L’horizon est immense - 2016

« Regarde autour de toi, et dis-moi, Hayet, que vois-tu ? Les gens aiment venir se promener ici parce que l’horizon y est immense. Mais que vois-tu, en réalité ? L’océan est un mur, nous sommes entourés de murs. Il y a des murs liquides, des murs de sable. Nous sommes toujours du mauvais côté. Mais il est écrit nulle part que nous devons y rester pour toujours. »
Jérôme Ferrari – Balco Atlantico

La situation des migrants vient à mon esprit de manière insistante depuis la série Traversées réalisée en 2014. En quoi cette histoire me concerne ? En quoi cela concerne la photographie ?

Chaque époque est obscure pour ses contemporains, de nos jours les ombres s’allongent tandis que les murs s’élèvent et le ciel est couvert. Nous sommes pris dans une lumière qui dessine la forme de nos désirs, de nos peurs, de nos gestes et de nos paroles.

Ces images d’embarcations surchargées que l’on voit sur les écrans ou dans les journaux sont comme des images latentes : à la lumière des projecteurs, ce que ces images ont à révéler est menacé de disparition. Ces hommes, femmes et enfants en situation d’exil vers l’Europe portent avec eux des images invisibles à l’oeil mais qui nous disent l’état du monde.
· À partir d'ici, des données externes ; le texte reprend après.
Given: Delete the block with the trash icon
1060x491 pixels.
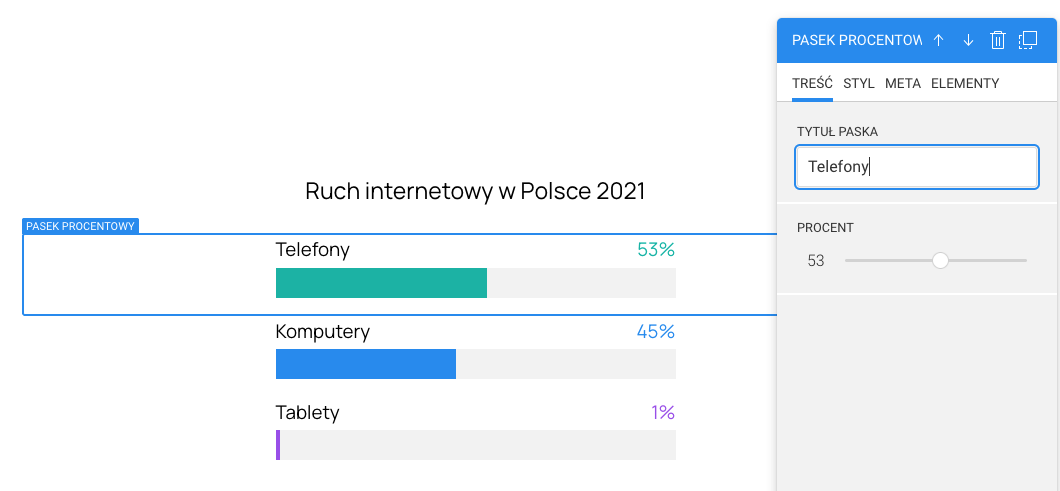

J’ai choisi de mettre en scène des groupes de personnes dans des paysages du littoral méditerranéen.
Ce sont des images d’attente.
Chaque photographie est présentée selon deux ou trois traitements différents. Comme si elle pouvait passer d’un état à un autre. Du négatif au positif, de la couleur au noir et blanc. L’une pouvant être le reflet de l’autre, le double inversé ou le double parvenu à la limite du visible. La photographie argentique par nature est double, elle provient d’un négatif et contrairement à la peinture elle est reproductible, ce qui, dans cette série, a été un enjeu formel.

Les cadrages sont pensés de manière à ce qu’il n’y ait pas de ciel, il n’y a aucun horizon mais la mer est toujours présente, ce qui peut créer une tension entre un cadrage fermé et un hors champ très ouvert qu’on ne voit pas.